* [Instructions for the task]
Only a number is required: how many lines of the material contain the word "each"?

* [Exercise data]
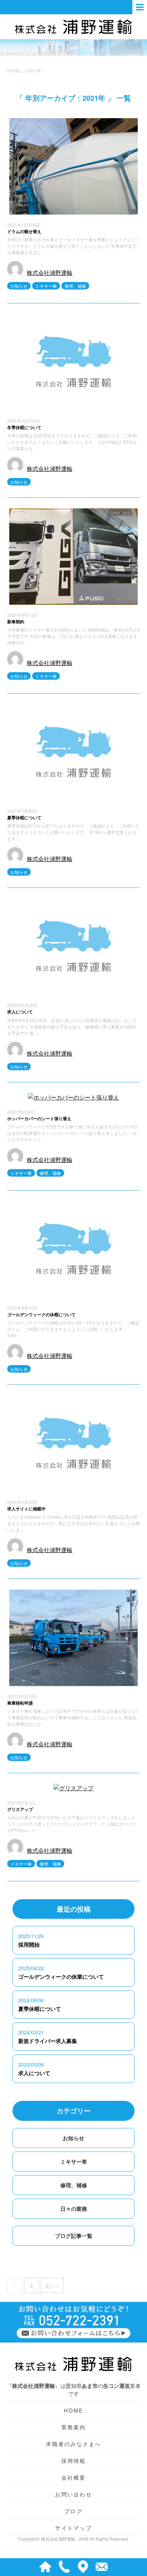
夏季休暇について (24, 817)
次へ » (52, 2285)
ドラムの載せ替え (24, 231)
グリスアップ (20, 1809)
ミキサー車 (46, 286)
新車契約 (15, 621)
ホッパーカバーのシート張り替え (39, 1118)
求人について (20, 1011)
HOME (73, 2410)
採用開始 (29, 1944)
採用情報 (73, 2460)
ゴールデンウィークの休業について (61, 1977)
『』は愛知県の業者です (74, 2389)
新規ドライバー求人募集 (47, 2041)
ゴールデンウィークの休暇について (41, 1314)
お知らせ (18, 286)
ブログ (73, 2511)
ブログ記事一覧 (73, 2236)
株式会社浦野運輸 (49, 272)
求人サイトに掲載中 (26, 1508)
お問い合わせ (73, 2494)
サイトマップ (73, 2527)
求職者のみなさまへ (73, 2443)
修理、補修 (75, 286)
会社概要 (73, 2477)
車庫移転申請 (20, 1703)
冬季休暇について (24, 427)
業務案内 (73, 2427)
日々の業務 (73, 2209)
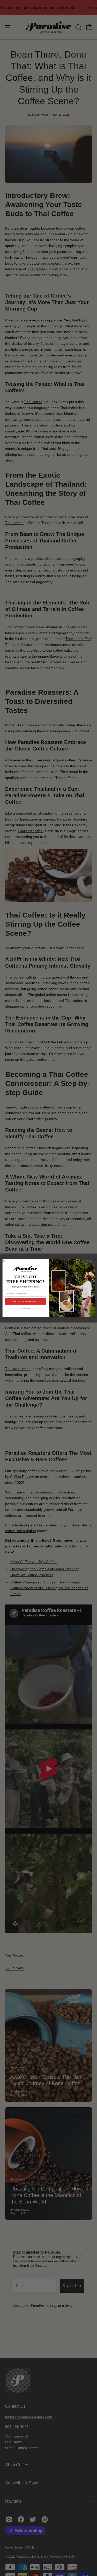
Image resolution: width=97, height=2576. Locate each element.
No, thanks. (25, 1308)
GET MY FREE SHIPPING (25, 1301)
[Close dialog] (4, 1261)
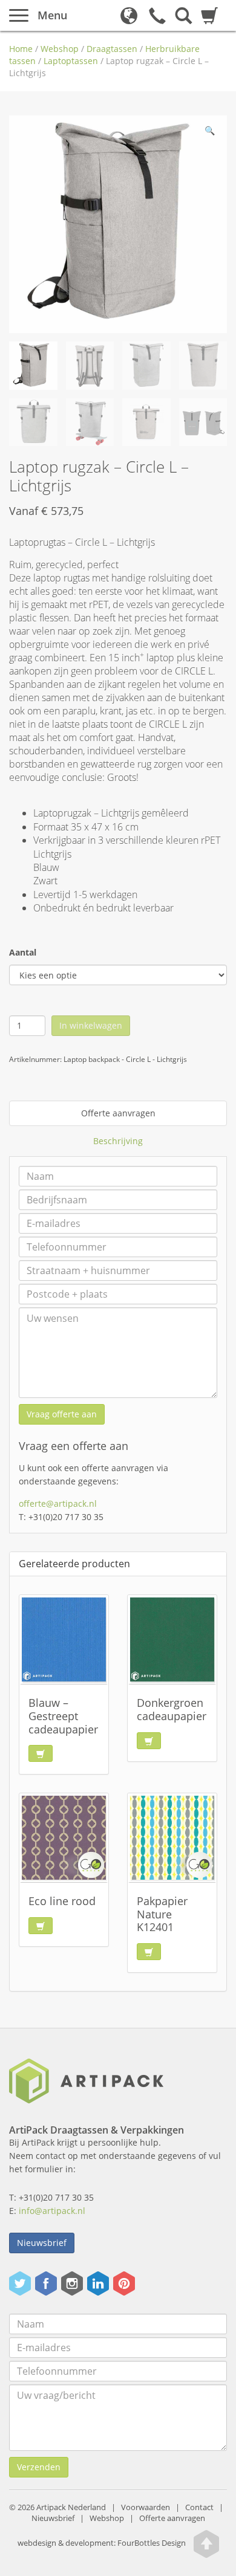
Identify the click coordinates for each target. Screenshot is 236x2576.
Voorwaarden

* [Task response]
2